Abstract

Objectives Patients often undergo multiple prostate biopsies for persistently elevated prostate-specific antigen (PSA) levels. Finasteride decreases serum PSA by approximately 50%. We performed a pilot study to examine the correlation among finasteride, PSA, and PSA density (PSAD) to identify patients who could be excluded from repeat prostate biopsy. Methods We performed a prospective study from 2001 to 2002 on 25 men with elevated PSA levels. These patients had prior negative prostate biopsy findings. At study onset, the patients’ PSA level and PSAD were measured. Patients were instructed to take finasteride 5 mg for 6 months. PSA and PSAD determination and prostate biopsies were repeated at 6 months and the findings compared with the initial results. Results The mean patient age was 67.2 years (median 62). The median PSA level was 8.3 ng/dL at study entry (mean 9.34) and 4.6 ng/dL (mean 5.09) at 6 months. The median PSAD was 0.18 (mean 0.20) at study entry and 0.09 (mean 0.12) at 6 months. Of the 23 patients who completed the study, 6 (26%) were diagnosed with prostate cancer. At study entry, the median PSA level in those with prostate cancer was 9.6 ng/dL and was 5.8 ng/dL at 6 months.

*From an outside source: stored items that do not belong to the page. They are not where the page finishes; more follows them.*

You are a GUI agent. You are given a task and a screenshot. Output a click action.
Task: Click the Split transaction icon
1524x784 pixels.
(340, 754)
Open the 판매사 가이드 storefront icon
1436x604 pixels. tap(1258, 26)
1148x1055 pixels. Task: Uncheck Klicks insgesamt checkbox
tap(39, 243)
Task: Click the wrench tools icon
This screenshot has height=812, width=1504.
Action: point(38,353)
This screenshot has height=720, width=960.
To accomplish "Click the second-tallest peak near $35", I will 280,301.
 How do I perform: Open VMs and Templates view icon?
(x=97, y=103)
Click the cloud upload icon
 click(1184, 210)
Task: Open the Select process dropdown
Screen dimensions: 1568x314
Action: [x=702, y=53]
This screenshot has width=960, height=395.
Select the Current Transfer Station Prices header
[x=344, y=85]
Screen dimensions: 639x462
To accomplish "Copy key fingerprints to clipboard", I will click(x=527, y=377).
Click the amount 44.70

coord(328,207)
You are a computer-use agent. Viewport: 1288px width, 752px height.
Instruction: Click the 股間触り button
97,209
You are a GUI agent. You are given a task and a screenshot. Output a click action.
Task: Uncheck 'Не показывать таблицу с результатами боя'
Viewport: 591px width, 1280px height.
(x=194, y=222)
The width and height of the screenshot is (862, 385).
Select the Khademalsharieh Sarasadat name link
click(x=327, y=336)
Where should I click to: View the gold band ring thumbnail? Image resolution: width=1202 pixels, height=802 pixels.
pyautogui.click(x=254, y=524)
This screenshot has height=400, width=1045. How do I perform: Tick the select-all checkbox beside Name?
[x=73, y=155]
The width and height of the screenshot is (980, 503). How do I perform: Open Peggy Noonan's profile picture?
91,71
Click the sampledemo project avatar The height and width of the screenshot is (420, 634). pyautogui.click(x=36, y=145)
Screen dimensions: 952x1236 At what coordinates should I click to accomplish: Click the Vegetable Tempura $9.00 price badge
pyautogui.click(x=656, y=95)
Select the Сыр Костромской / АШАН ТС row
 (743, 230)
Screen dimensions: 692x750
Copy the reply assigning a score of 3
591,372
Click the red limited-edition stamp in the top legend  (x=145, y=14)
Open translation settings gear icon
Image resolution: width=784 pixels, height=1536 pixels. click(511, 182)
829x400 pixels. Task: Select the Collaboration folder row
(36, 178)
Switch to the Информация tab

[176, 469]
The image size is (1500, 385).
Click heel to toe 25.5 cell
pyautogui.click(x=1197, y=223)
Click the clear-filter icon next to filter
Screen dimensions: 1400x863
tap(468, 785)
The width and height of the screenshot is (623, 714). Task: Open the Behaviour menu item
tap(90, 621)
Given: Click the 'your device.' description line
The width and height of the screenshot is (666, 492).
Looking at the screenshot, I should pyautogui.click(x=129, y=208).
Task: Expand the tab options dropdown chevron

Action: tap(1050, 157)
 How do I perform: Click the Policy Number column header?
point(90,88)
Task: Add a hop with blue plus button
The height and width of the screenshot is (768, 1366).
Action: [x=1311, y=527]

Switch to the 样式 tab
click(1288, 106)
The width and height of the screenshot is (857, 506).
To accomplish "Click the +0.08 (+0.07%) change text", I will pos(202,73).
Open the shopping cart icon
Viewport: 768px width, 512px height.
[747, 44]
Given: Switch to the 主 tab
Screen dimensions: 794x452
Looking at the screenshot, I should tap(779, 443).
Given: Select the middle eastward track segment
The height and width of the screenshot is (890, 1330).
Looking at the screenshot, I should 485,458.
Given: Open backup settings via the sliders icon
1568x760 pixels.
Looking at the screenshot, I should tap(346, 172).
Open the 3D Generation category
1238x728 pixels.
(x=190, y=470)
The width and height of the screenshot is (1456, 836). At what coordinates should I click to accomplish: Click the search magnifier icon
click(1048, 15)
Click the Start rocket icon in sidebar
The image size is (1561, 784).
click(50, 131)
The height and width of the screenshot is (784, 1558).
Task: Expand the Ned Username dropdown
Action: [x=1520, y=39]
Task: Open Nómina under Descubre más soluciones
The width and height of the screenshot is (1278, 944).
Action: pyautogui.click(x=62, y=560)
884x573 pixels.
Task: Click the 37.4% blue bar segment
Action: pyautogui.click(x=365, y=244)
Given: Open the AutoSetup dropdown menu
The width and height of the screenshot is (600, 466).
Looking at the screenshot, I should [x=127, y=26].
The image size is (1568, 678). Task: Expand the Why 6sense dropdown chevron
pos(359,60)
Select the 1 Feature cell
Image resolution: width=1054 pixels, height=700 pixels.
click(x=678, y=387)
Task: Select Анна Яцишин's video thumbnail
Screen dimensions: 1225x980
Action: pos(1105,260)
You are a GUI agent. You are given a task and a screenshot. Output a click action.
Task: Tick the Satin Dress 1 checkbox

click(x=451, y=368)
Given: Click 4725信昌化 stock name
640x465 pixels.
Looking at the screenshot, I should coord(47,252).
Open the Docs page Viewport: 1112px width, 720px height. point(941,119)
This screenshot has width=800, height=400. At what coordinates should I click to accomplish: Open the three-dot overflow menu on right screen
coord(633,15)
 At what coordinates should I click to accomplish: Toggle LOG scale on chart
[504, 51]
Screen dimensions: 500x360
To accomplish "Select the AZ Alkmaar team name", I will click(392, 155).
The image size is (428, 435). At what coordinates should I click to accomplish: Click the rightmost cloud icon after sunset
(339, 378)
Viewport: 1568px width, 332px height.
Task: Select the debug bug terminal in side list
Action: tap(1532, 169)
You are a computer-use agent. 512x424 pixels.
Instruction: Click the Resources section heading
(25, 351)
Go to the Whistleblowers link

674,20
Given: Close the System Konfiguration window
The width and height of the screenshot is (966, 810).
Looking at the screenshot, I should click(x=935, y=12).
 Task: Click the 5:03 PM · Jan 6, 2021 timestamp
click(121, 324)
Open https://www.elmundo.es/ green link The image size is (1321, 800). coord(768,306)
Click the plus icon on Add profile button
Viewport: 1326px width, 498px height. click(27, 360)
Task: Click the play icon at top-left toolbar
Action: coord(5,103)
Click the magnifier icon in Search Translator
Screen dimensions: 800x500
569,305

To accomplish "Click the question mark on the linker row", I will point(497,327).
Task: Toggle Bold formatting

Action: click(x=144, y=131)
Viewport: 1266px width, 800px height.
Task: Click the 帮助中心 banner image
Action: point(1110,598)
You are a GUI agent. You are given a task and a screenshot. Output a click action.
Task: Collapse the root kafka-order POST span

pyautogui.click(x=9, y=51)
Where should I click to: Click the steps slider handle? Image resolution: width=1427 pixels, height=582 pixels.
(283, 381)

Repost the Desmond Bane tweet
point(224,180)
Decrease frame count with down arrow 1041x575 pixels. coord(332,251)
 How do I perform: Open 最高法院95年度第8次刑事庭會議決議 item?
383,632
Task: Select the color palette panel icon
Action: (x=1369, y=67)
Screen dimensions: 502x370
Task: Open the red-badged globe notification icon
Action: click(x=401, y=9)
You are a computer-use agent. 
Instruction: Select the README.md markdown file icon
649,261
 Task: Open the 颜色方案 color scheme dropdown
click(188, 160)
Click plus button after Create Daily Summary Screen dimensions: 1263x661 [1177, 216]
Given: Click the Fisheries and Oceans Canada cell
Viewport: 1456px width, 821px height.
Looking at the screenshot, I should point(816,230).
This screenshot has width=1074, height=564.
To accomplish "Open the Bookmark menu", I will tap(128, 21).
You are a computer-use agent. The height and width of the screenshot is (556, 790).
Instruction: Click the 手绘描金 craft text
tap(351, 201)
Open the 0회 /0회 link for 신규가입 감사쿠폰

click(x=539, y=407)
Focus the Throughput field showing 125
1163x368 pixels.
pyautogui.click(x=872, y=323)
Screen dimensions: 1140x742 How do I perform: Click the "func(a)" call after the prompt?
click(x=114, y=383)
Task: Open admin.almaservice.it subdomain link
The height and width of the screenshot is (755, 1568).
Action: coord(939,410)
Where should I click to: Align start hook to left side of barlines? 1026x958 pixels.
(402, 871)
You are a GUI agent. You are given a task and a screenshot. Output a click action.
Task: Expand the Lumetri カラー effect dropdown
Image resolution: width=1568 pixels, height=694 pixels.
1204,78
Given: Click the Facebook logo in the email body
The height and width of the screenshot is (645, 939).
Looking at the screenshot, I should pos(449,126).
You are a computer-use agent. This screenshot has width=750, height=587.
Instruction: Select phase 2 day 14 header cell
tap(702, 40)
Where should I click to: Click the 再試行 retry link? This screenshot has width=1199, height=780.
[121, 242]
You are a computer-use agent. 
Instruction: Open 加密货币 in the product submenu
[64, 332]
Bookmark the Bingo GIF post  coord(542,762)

Patients without prostate cancer on repeat biopsy had a 44% decrease in PSAD. Patients with prostate cancer had a 5% decrease in PSAD. Conclusions The results of our study have demonstrated that patients without prostate cancer have a greater decrease in PSAD when taking finasteride than those with prostate cancer. This pilot study had a small population with limited power, and a repeat prospective study with a larger population is warranted.